Below is my best result but the noise is too severe and the remote controller didn't get fully outlined.

I have thought of a pure image processing approach. But the results are not as accurate as the one depicted by @nathancy

Theory

TLDR; I am using Difference of Gaussians (DoG) which is a 2-stage edge detector.

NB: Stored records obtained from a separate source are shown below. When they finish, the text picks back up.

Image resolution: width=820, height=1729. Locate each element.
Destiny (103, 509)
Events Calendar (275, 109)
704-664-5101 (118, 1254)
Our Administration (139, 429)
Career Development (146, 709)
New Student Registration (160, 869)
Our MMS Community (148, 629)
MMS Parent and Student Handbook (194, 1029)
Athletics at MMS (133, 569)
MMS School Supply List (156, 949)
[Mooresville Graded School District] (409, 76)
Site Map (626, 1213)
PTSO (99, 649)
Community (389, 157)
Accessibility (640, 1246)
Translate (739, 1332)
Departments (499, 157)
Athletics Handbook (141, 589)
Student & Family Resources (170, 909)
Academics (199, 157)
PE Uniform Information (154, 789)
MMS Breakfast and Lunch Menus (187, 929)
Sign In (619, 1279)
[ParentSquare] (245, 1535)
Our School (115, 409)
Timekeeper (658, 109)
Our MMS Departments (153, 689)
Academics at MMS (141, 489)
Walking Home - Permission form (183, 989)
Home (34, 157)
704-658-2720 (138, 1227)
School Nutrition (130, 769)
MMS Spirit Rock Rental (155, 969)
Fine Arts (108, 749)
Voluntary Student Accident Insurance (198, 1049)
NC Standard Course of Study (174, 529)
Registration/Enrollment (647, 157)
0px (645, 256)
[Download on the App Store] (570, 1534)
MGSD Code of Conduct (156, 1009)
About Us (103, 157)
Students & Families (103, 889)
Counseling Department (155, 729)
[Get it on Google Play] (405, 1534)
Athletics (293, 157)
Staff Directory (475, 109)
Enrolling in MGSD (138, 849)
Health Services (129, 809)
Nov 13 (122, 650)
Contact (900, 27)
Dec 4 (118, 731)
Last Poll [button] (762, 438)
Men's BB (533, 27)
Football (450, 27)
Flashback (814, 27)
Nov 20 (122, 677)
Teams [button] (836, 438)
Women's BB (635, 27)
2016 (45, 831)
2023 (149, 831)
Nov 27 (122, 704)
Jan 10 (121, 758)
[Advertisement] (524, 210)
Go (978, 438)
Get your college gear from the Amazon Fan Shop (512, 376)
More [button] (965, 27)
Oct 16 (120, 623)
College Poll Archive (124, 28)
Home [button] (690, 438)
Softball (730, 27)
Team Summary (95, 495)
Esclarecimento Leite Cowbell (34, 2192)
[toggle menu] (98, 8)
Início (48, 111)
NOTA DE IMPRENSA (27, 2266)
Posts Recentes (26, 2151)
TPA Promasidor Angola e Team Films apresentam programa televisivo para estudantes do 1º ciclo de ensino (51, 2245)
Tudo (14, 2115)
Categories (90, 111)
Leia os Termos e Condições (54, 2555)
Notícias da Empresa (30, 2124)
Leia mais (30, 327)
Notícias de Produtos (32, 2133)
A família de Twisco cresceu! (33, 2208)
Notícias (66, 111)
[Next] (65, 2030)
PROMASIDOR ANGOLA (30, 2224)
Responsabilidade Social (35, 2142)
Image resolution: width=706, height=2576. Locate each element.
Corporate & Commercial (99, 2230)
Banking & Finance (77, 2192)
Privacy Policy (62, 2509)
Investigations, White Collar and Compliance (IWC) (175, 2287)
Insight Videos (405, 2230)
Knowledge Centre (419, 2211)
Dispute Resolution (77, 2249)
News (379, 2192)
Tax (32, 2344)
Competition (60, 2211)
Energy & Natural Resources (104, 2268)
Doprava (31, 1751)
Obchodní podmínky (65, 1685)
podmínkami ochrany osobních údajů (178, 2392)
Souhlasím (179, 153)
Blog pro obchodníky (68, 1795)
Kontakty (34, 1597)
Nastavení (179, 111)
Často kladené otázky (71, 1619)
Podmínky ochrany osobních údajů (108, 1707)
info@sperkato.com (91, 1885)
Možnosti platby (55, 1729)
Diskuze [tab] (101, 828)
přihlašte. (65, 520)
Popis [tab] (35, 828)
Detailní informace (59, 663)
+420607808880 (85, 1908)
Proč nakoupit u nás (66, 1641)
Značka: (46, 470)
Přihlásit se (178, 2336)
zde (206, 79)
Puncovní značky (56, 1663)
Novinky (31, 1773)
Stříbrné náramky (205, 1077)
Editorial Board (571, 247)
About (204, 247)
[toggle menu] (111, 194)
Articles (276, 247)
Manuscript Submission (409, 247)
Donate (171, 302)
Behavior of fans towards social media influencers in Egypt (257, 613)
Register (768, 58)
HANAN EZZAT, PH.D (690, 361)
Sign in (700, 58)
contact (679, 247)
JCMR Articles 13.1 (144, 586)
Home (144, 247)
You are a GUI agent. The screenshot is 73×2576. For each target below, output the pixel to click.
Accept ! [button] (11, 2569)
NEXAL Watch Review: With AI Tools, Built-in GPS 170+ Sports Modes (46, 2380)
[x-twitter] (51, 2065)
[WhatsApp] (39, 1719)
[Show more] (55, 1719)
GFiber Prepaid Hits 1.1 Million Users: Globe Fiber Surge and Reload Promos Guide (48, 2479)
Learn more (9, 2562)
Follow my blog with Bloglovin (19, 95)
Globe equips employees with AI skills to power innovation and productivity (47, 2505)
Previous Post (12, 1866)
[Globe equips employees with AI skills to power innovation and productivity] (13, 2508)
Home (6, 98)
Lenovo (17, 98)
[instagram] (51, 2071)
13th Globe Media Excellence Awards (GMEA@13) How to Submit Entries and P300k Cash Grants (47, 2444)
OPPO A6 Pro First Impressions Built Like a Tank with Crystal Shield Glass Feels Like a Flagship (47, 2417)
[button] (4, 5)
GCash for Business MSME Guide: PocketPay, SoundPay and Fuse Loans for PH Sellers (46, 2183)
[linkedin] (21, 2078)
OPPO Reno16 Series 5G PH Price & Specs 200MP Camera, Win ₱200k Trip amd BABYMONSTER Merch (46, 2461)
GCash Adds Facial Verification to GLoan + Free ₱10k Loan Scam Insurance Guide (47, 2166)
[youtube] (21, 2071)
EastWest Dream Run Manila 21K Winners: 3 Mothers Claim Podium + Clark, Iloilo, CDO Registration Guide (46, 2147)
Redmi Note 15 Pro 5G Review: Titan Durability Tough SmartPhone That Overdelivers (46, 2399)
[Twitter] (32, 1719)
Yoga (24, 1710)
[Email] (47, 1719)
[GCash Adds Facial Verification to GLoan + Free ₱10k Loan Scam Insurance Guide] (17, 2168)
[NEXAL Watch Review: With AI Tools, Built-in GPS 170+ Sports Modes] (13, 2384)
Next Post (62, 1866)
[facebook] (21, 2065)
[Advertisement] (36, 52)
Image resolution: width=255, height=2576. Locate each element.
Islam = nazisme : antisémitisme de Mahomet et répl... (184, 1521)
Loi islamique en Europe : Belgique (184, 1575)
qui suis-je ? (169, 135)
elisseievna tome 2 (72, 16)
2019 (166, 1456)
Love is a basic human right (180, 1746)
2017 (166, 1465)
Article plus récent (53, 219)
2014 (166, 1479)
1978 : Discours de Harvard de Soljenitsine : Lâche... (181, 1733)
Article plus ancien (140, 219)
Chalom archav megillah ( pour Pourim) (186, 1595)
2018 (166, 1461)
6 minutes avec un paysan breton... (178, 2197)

• Obtain the grayscale image.
• Perform two different blurring operations on it.
• Subtract the blurred images

Blurring operation generally acts as a suppressor of high frequencies. By subtracting the result of two different blurring operations we get a band-pass filter. I would like to quote from this blog "Subtracting one blurred image from the other preserves spatial information that lies between the range of frequencies that are preserved in the two blurred images"

I wrote a simple function that returns the difference of two blurred images:

def dog(img, k1, s1, k2, s2):
    b1 = cv2.GaussianBlur(img,(k1, k1), s1)
    b2 = cv2.GaussianBlur(img,(k2, k2), s2)
    return b1 - b2

Approach

• Obtain grayscale image
• Perform Gaussian blur with different kernel sizes and sigma values
• Subtract the blurred images
• Apply Otsu threshold
• Find contours of sufficiently large area
• Select contours based on their extent

Note: Extent is a property of a contour which is the ration of the contour area to its corresponding bounding rectangle area. Taken from here

Code & Results

img = cv2.imread('path_to_image', cv2.IMREAD_UNCHANGED)
gray = cv2.cvtColor(img, cv2.COLOR_BGR2GRAY)

# Function to perform Difference of Gaussians
def difference_of_Gaussians(img, k1, s1, k2, s2):
    b1 = cv2.GaussianBlur(img,(k1, k1), s1)
    b2 = cv2.GaussianBlur(img,(k2, k2), s2)
    return b1 - b2

DoG_img = difference_of_Gaussians(gray, 7, 7, 17, 13)

As you can see, it functions as an edge detector. You can vary the kernel sizes (k1, k2) and sigma values (s1, s2)

# Applying Otsu Threshold and finding contours
th = cv2.threshold(DoG_img ,127,255,cv2.THRESH_BINARY+cv2.THRESH_OTSU)[1]
contours, hierarchy = cv2.findContours(th, cv2.RETR_EXTERNAL, cv2.CHAIN_APPROX_NONE)

# Create copy of original image
img1 = img.copy()

# for each contour above certain area and extent, draw minimum bounding box  
for c in contours:
    area = cv2.contourArea(c)
    if area > 1500:
        x,y,w,h = cv2.boundingRect(c)
        extent = int(area)/(w*h)                
        if extent > 0.6:
            rect = cv2.minAreaRect(c)
            box = cv2.boxPoints(rect)
            box = np.int0(box)
            cv2.drawContours(img1,[box],0,(0,255,0),4)

As you can see, the result is not perfect. The shadows of the objects are also captured during the edge detection process (Difference of Gaussians). You can try varying the parameters to check if the result gets better.